McGrath has said an additional $526 million a year is needed. MEC has called for another $300 million yearly for state roads and bridges and $75 million combined for cities and counties.

Some of the lobbying effort bobbed above the waterline during the debate over Senate Bill 2921. The bill could eventually be a method to raise taxes or borrow money for roads, but none of that was actually included in the dummy bill that the Senate debated for hours Wednesday.

That bill passed 34-13, but only after the Mississippi Economic Council and others aligned with that chamber of commerce told their supporters to lobby Senators to vote for it.

But that bill could come back with not only money for a road effort, but with Lt. Gov. Reeves’ proposed $575 million tax cut, and the normal yearly bonds that universities, community colleges and local communities seek to pay for construction projects.
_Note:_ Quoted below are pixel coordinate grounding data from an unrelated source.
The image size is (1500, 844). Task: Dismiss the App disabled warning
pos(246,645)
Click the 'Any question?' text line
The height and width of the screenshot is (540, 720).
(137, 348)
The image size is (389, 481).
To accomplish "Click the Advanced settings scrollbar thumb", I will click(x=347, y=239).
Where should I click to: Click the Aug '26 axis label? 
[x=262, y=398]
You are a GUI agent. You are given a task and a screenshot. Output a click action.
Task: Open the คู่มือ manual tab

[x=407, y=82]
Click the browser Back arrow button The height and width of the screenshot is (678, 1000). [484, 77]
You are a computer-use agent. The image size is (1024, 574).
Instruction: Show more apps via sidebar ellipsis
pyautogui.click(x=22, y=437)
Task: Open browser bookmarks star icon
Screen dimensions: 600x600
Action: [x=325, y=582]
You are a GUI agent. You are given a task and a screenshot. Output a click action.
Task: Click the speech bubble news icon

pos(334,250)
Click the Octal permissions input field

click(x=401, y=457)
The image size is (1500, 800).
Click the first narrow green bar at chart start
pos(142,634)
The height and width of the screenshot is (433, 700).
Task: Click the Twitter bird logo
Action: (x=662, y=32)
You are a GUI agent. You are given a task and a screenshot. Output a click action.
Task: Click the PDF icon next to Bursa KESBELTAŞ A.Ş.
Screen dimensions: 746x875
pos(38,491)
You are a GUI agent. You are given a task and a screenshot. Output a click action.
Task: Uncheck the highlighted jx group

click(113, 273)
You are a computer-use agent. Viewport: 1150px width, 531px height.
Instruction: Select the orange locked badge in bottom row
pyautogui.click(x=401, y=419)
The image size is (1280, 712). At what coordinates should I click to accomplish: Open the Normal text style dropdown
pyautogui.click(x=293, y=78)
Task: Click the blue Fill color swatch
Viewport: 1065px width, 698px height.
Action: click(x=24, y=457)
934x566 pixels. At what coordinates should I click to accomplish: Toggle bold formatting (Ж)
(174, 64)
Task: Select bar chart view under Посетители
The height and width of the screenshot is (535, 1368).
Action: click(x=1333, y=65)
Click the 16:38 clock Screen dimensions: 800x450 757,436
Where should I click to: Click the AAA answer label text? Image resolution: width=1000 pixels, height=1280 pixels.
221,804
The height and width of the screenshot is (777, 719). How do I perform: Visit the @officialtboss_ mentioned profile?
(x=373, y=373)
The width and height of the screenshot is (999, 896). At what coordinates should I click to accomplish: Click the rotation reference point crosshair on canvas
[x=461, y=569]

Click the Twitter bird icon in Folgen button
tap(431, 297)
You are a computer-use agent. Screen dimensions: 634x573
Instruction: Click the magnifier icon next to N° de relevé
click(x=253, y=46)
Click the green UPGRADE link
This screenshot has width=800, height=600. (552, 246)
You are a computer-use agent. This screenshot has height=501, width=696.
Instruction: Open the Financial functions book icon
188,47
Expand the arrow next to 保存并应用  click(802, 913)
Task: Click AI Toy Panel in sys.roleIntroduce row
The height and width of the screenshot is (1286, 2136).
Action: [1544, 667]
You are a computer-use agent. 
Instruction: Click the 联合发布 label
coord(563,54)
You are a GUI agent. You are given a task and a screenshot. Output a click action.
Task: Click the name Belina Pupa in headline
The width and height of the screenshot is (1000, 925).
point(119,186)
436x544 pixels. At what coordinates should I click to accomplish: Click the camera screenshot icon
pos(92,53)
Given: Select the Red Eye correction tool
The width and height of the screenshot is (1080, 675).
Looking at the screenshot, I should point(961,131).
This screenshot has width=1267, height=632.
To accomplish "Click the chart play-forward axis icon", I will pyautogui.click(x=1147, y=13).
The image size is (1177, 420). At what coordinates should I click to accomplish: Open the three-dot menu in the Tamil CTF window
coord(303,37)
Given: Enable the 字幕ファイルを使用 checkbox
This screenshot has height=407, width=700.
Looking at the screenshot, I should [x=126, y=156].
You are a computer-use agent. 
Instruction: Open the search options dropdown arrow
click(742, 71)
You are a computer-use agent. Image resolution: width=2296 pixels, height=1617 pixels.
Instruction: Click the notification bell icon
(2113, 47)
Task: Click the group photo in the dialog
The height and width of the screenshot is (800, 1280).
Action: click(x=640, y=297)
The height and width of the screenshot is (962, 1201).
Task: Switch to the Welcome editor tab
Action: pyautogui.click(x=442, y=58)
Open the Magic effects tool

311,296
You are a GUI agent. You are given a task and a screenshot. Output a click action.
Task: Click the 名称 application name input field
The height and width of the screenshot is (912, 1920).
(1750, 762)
“The idea is to get one big huge conference report with enough provisions in it so it will pull all of this through on its own,” said Sen. Hob Bryan, D-Amory.

Opponents were clearly influenced by an open memo written by Russ Latino, who leads the Mississippi chapter of Americans For Prosperity. That conservative advocacy group supported by billionaire businessmen David and Charles Koch has claimed credit for stopping transportation tax increases elsewhere in the last year.

Latino argues road problems aren’t that bad in Mississippi compared to other states; that the Department of Transportation should do more to economize and shift spending to maintenance priorities; that the situation needs study by a “disinterested party;” and that Mississippi should consider transfers from general revenues and decommissioning underused roads.

He also cited a February poll that AFP commissioned showing that 86 percent of respondents oppose a gasoline tax increase and 73 percent would be less likely to vote for a candidate who supported a gas tax increase.

The letter sparked a sharp response from McGrath, who called Latino’s claims “propaganda.” For example, she disputed Latino’s claim that new taxes would cost the typical Mississippi family more than $500 yearly, saying that assumed each family owned four vehicles.

“For the past four years, MDOT has been fighting to address the maintenance needs of existing roadways while putting almost all new construction on hold,” she wrote in a March 3 letter. “The situation is dire.”

Supporters also point to a poll commissioned by Y’all Politics and Magellan Strategies showing pluralities of Democratic and Republican voters support a tax increase “if this tax was dedicated to only fixing roads and bridges.”

It’s unclear what the outcome of all the grappling will be. MEC and highway supporters are looking to Reeves to pave the way, but the situation in the House seems even more pothole-riddled than in the Senate.